Now, it’s no secret that the Alien franchise has seen quite a robust history. This film was released in May of 1979 and was met with astonishing box office numbers. The film was such a hit that people were seeing it twice and bringing more and more friends each time. Alien’s final box office run totaled at over $180 Million which in Hollywood terms means…. Nothing? Well, at least not for a while. In 1986- James Cameron took on a direct sequel titled Aliens which would also see the return of Ripley. As if two great directors weren’t enough for this franchise, David Fincher stepped up to direct Alien 3 in 1992 which also saw Ripley come back and (spoiler alert) die- only to be brought back in Alien Resurrection in 1997 as a clone. These direct sequels did well- but the time between each film and the return on investment eventually led to the franchise fizzling out in theaters but gained a lot of traction in the comic book and collectable space. This led to the beloved Alien VS Predator comic book which later revived the silver-screen slasher with AVP in 2004 and AVP Requiem in 2007. Alien tried its hand at the prequel thing with Prometheus and later went on to bring us Alien Covenant and the highly anticipated, Fede Alverez directed Alien Romulus– which hopefully looks to bring the franchise back to being more grounded- no pun intended.

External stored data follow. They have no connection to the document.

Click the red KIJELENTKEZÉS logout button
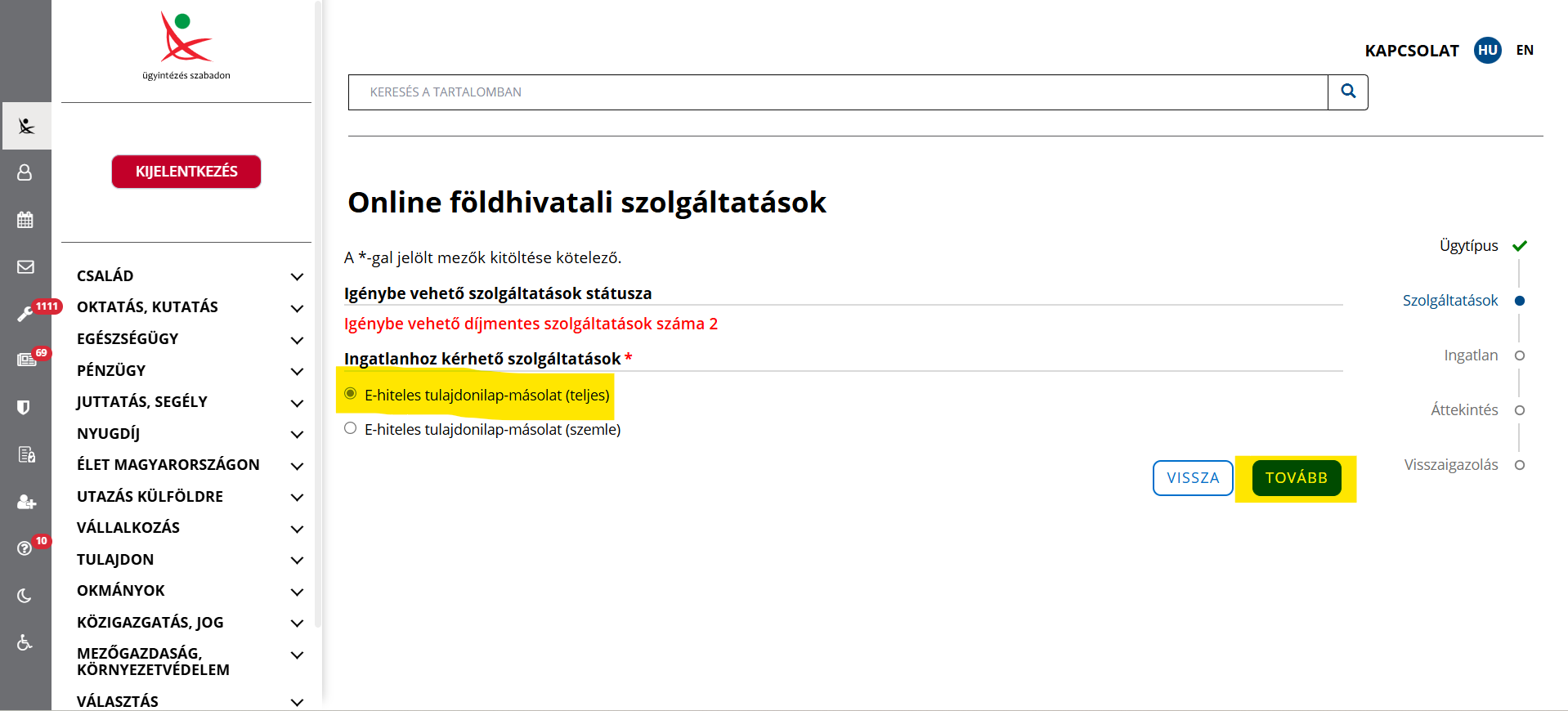The height and width of the screenshot is (711, 1568). pyautogui.click(x=186, y=172)
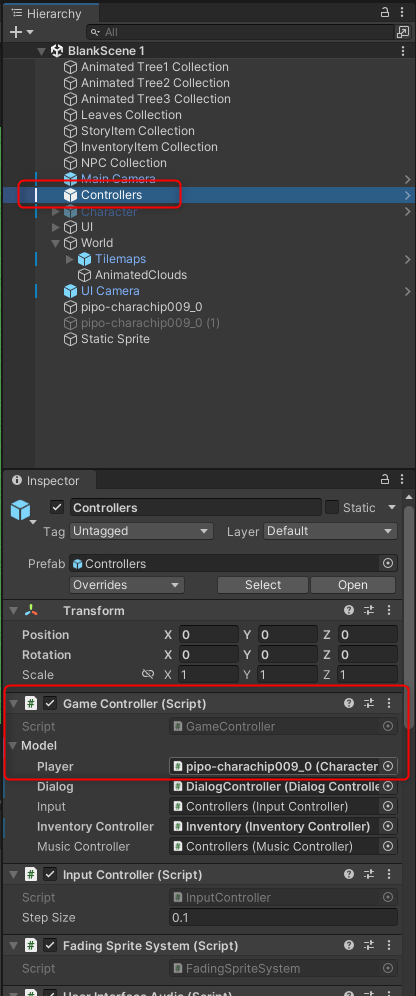Click the prefab Select button

click(263, 585)
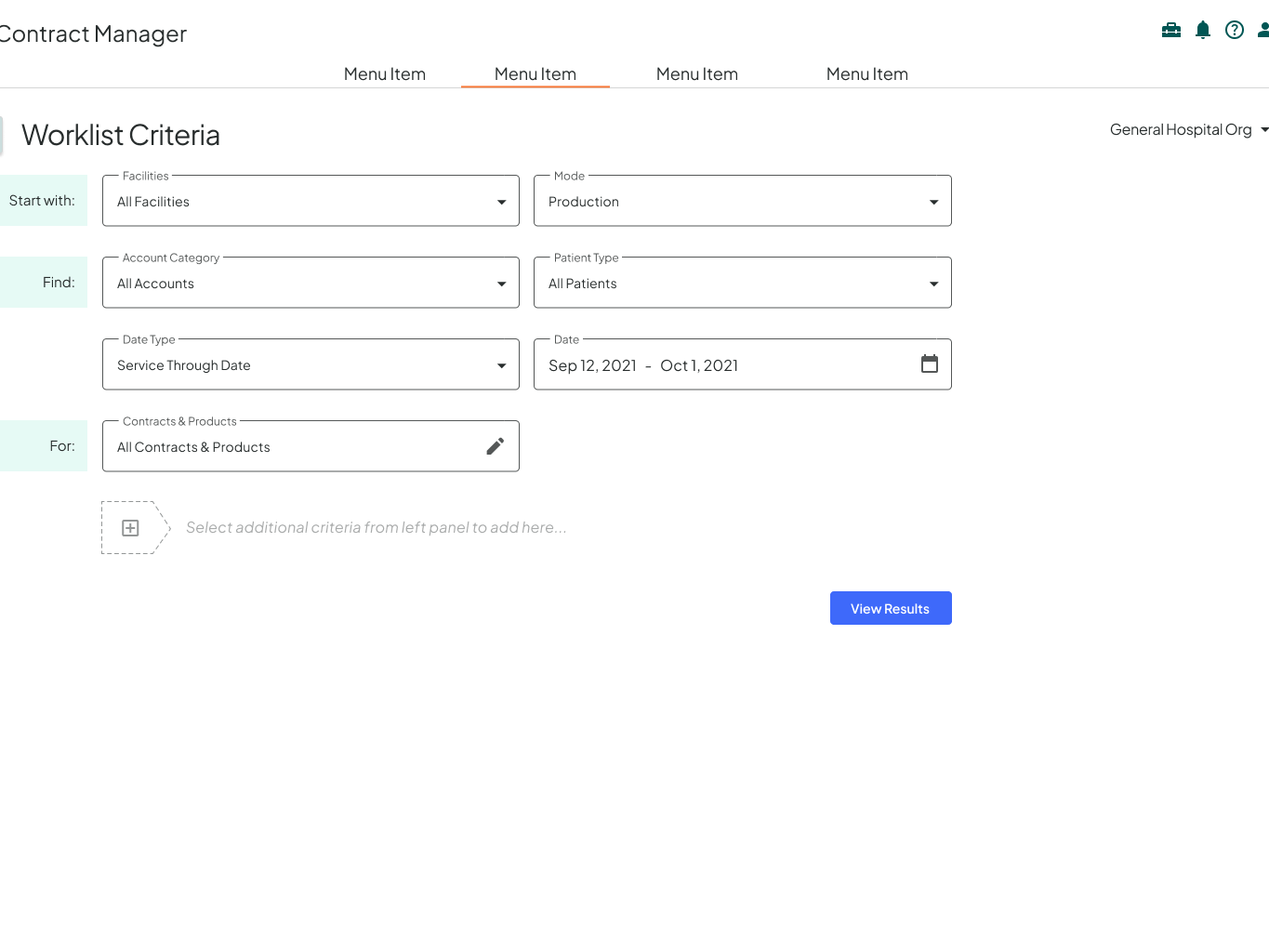Select the first Menu Item tab
This screenshot has width=1269, height=952.
[385, 74]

But what makes the movie worth the trip to the theaters every time for the follow up? Why did the original Alien film spawn such a huge success? Well, it was made the right way. On its own and away from the franchise- Alien delivered us stunning cinematography that invites you directly into the ship with our crew. The Blu-ray of this thing is beautiful, folks. But what about the chilling slow-burn tone and pacing? The movie lets you float around the ship in suspense with the cast for a lot of this film. Personally, I find it delightful either way, but what makes it special is that even in these slow moments, you’re treated to a warm and grounded group-dynamic between the characters that make the dialogue scenes that much more gripping. It’s truly a movie you can just sit and vibe with and I think that says a lot. This movie’s legacy goes beyond a good movie and a pretty good franchise- Alien was such a shockwave of a film that its impact on the genre in general can still be felt in movies today. While Ridley Scott would call it “The Texas Chainsaw Massacre in Space”- Science fiction has benefitted the most from the film’s influence- movies like Galaxy of Terror, Inseminoid, Forbidden World, and Dead Space. The reach even extends to recent films like Underwater and Life– which are essentially the same movie with different monsters. And honestly- both of those movies are alright, so check them out.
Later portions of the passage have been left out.